Robotics Engineering Colloquium Speaking Series: Professor Matthew Hale
12:00 p.m. to 1:00 p.m.
Localization over the Dual Quaternions

Abstract: Demands placed on autonomous systems are growing. Delivery robots, self-driving cars, automated warehouses, and more are all expected to execute their functions quickly and safely. In these and other applications, robots' performance depends in part on precise knowledge of where they are. In other words, robots must quickly and accurately solve various localization problems to execute their other tasks. In this talk, I will cover my group's recent developments in enabling improved localization for autonomous mobile robots. This talk formulates localization problems over the manifold of unit dual quaternions, which enables the development of richer, more accurate models of uncertainty than in prior work. Then it develops a manifold optimization algorithm that allows for optimal localization over the unit dual quaternions. This algorithm is provably convergent, and simulations on standard benchmarks show a substantial improvement in accuracy over the state of the art.

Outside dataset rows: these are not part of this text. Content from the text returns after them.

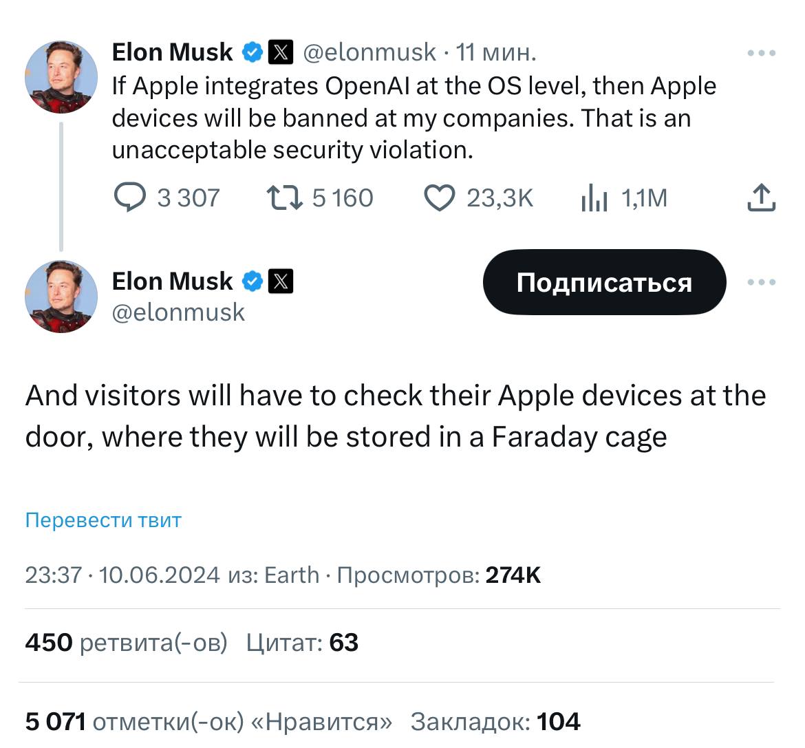805x748 pixels.
Task: Click the @elonmusk handle under the second name
Action: (178, 312)
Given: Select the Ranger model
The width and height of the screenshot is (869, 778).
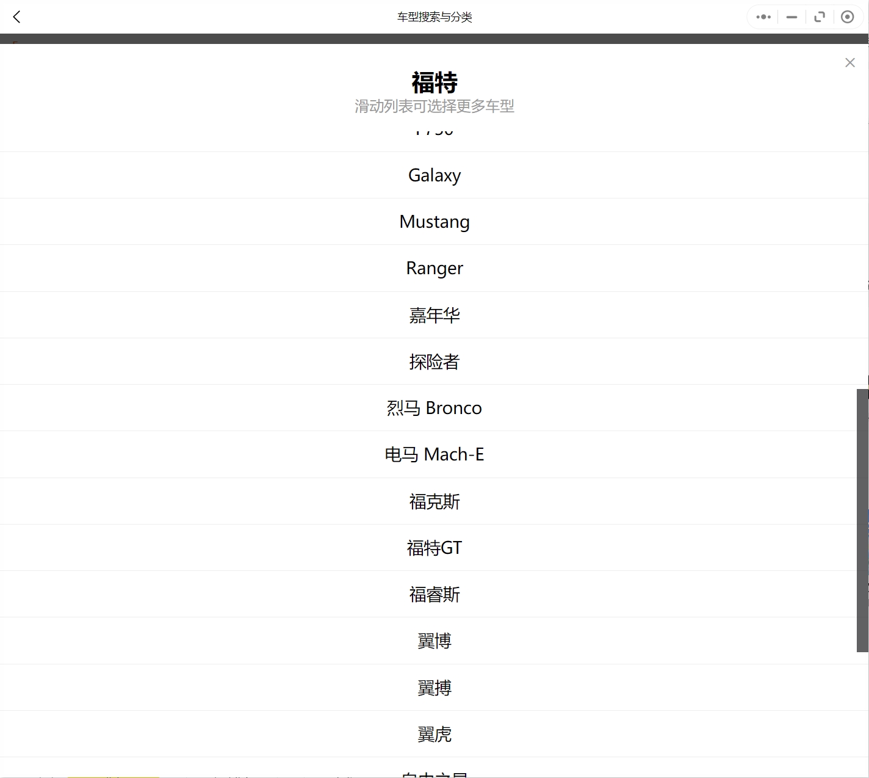Looking at the screenshot, I should point(435,268).
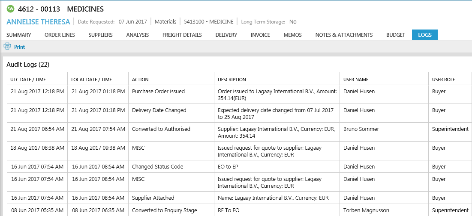This screenshot has height=216, width=472.
Task: Open the Notes & Attachments tab
Action: [344, 35]
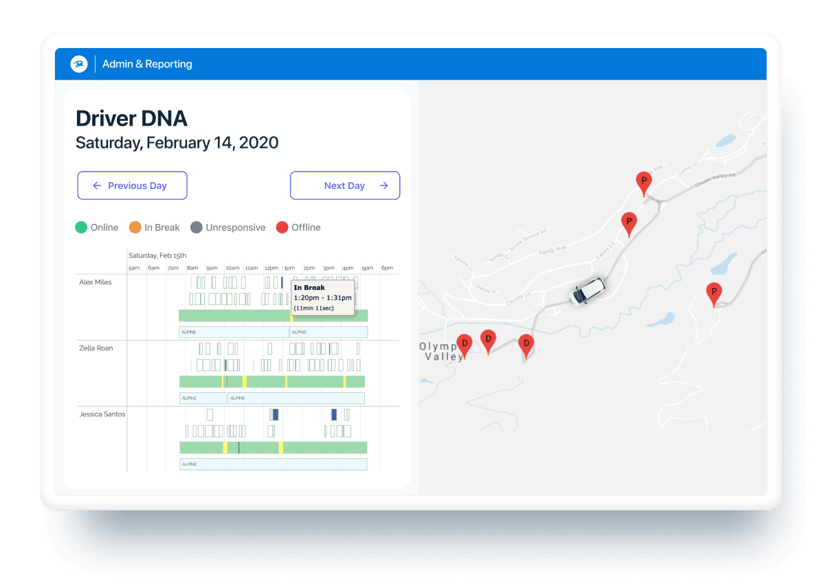Click the white vehicle icon on the map
This screenshot has width=822, height=586.
tap(588, 291)
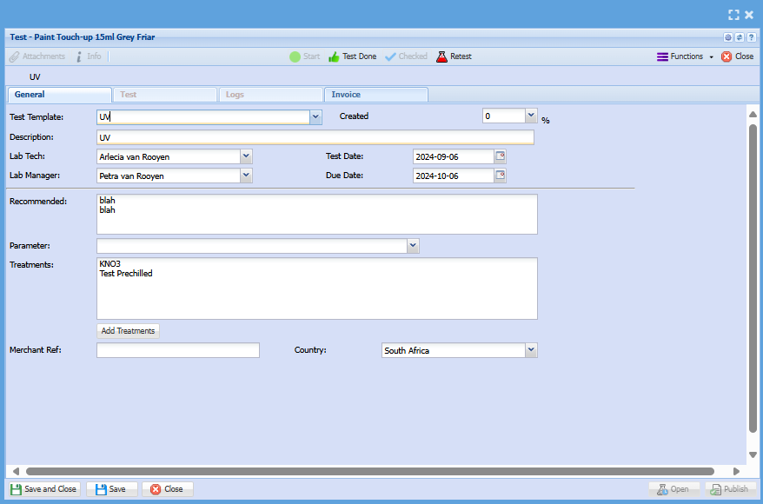Expand the Country dropdown
The width and height of the screenshot is (763, 504).
pos(531,350)
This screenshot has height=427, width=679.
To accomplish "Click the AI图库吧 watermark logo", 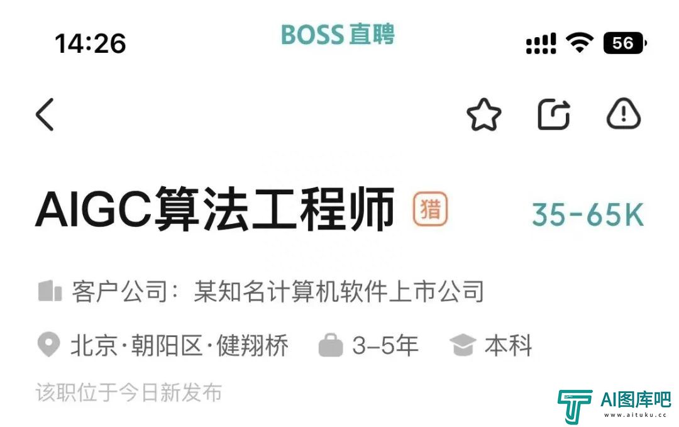I will point(614,406).
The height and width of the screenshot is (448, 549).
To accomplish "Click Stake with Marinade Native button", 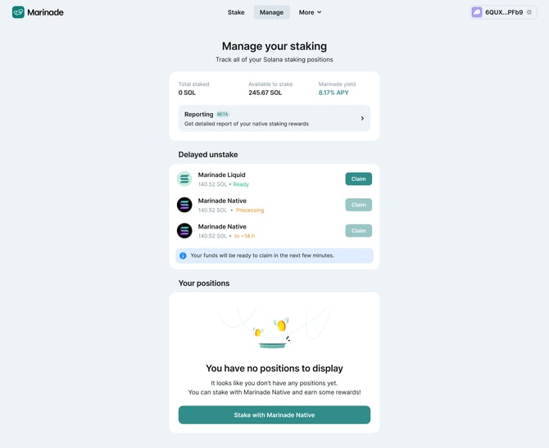I will click(x=275, y=414).
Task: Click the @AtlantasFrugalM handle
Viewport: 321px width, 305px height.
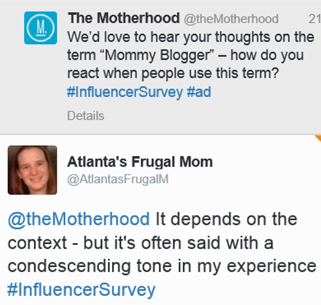Action: pyautogui.click(x=118, y=179)
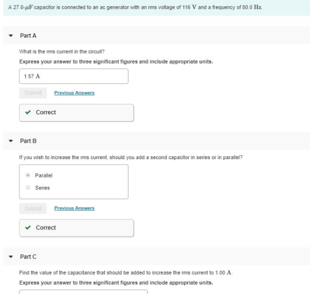
Task: Click the Submit button in Part B
Action: [33, 208]
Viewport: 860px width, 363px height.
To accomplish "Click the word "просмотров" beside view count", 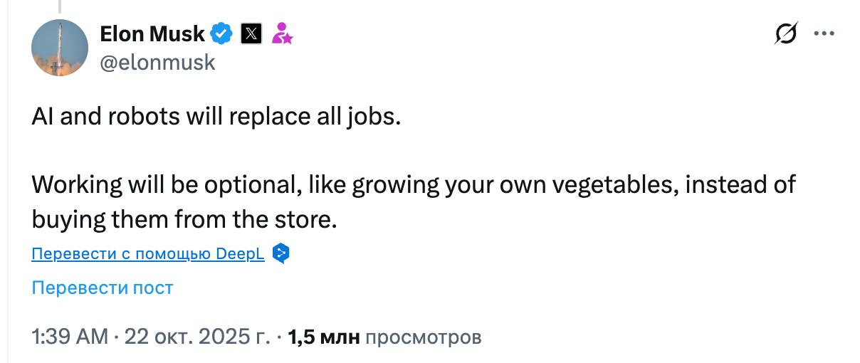I will click(x=423, y=337).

Biography: Matthew Hale is an Associate Professor of Electrical and Computer Engineering at Georgia Tech. His research is broadly on new approaches to autonomy, with an emphasis on modeling how information is computed and shared in multi-agent systems. Recent research interests have included localization problems in robotics, privacy and deception in control, and compositional models of multi-agent coordination. He has received the NSF CAREER, ONR YIP, and AFOSR YIP awards.